Belediye, bir kamu hizmeti olarak göçmenlerden satın almış, başına da bir zabıta memuru görevlendirmişti büyük radyonun. O kadar önemliydi yani. Sonunda yayın başladı. Yıllardır radyodan isimlerini ezbere bildiğimiz Fenerbahçe ve Galatasaraylı futbolcular karşımızdaydı. İlk defa içinde insan olan radyo görmenin şaşkınlığı, maç heyecanı ve coşku had safhadaydı. Maç da güzeldi.
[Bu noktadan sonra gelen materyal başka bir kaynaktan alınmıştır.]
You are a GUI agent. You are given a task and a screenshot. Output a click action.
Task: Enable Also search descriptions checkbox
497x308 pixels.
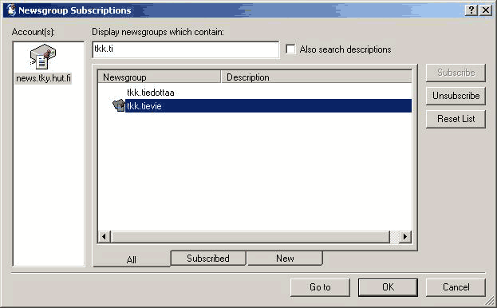click(290, 49)
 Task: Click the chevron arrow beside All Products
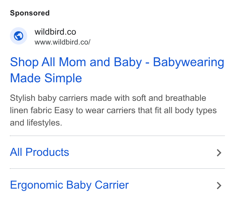pyautogui.click(x=219, y=153)
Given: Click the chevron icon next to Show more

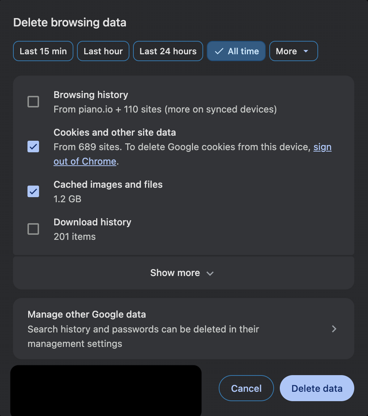Looking at the screenshot, I should [x=210, y=273].
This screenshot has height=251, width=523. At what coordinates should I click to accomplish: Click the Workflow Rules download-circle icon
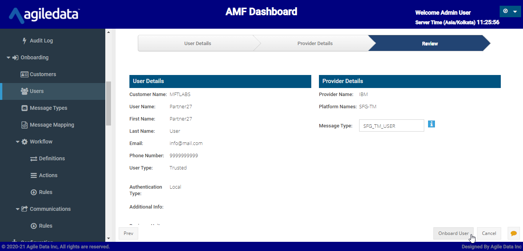pyautogui.click(x=34, y=192)
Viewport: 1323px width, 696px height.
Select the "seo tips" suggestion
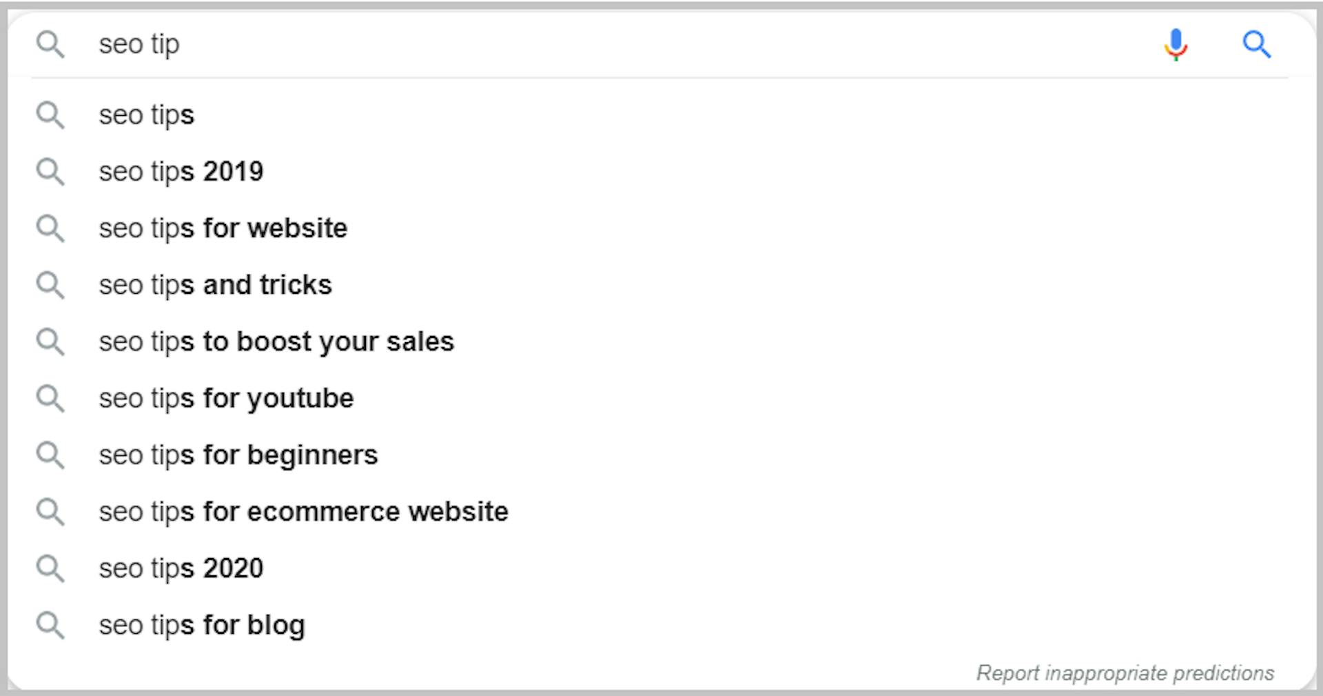point(147,115)
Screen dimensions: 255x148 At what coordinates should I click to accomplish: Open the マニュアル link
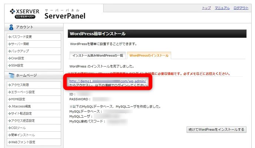point(222,8)
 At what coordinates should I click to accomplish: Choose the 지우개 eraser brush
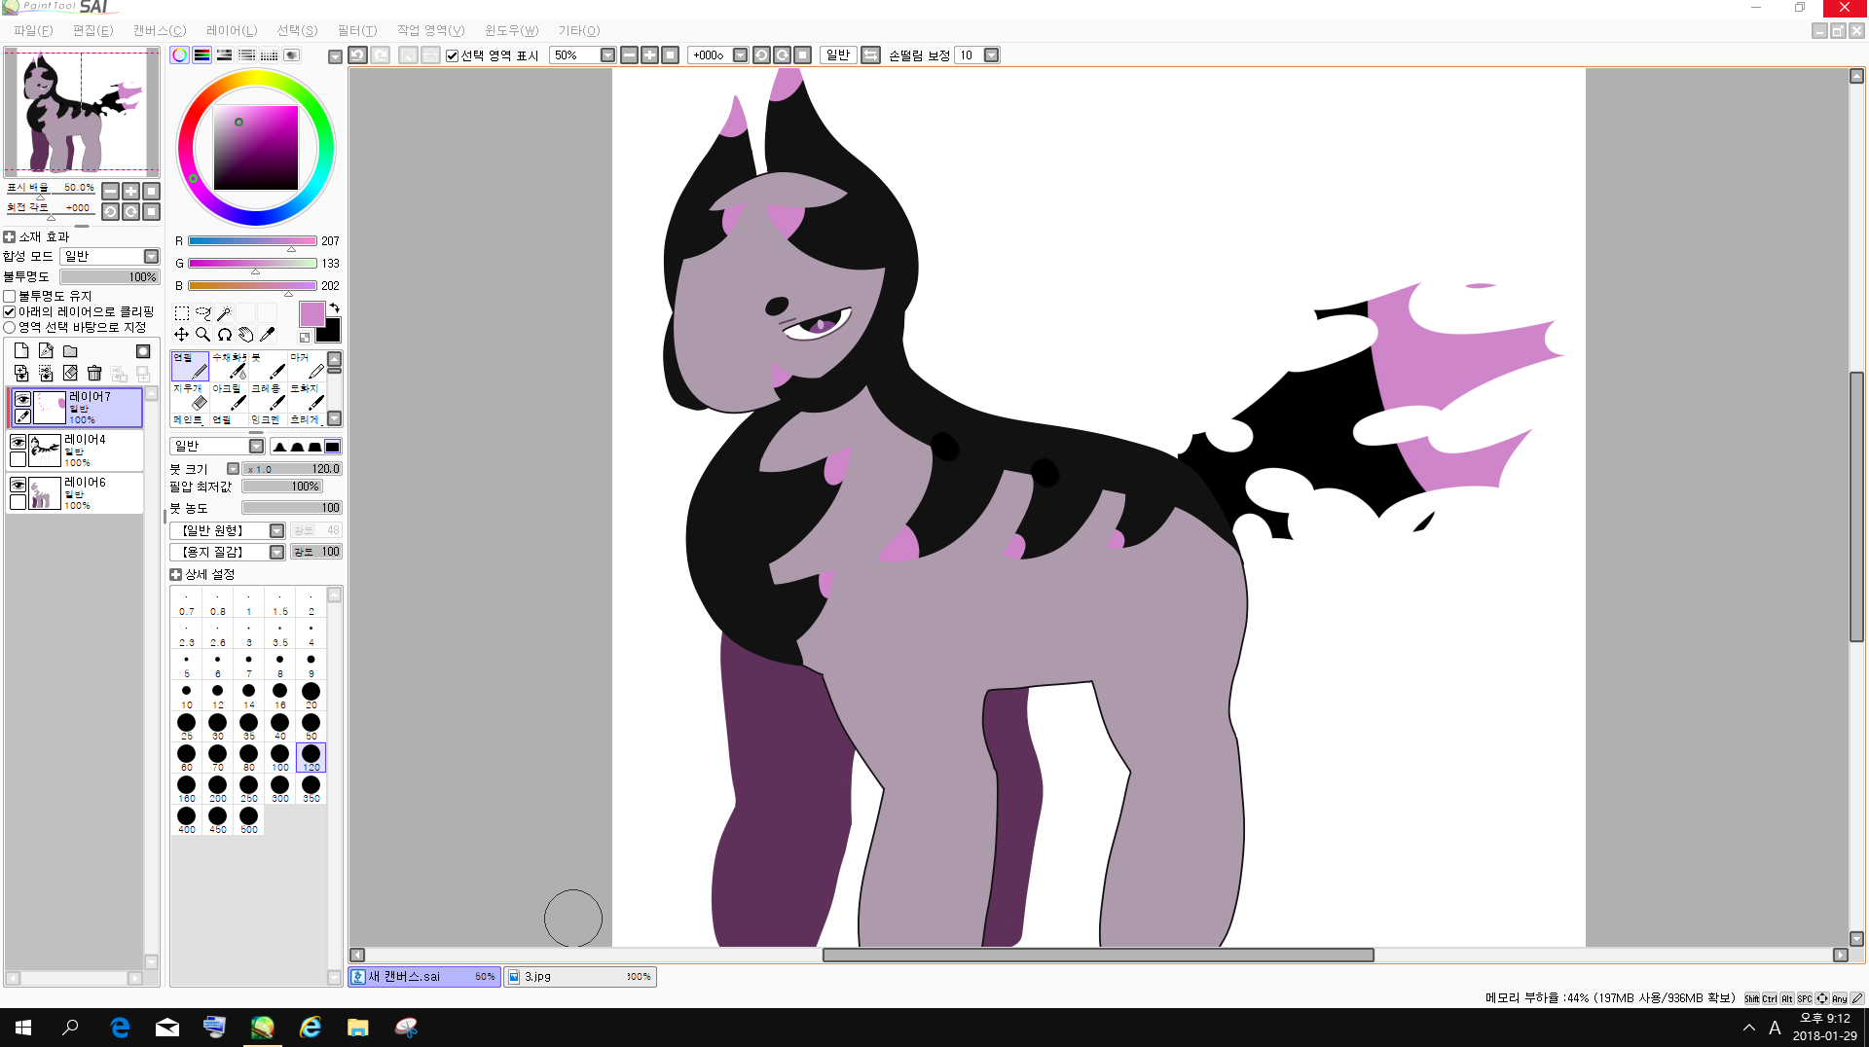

Demeye kalmadı, efsanemiz Cemil Turan, hem de Galatasaray’a golünü attı. Öyle bir coşku ki anlatılmaz. Ahali haykırış, ıslık, zıplama her şeyiyle golü kutluyor, Galatasaraylıları kızdırıyor. Çıkan gürültünün huyunu-suyunu bilmediği radyoyu bozmasından korkan zabıta, bağırıp çağırmayla radyonun bozulacağını, kendi başının da derde gireceğini kalabalığa anlatmaya çalıştıysa da başarılı olamadı. O da çare olarak radyoyu kapattı. Bu sefer biz çocuklar yalvar-yakar, büyükler küfürlü tehdit, sonunda sessiz olma sözüyle tekrar açtırdık içinde insan görünen radyoyu.

Fakat Cemil Turan rahat durmuyor ki biz ne yapalım. Ardından bir gol daha. Yine coşku, bağırıp-çağırma zabıta ne yapsın tekrar kapattı. Yalvarmalar, küfür tehdit açtırdık ama ardından bir gol, yine aynı sahneler. Sonunda güç bela bitirdik maçı..O gün tanıştık televizyonla, Cemil Turan’la.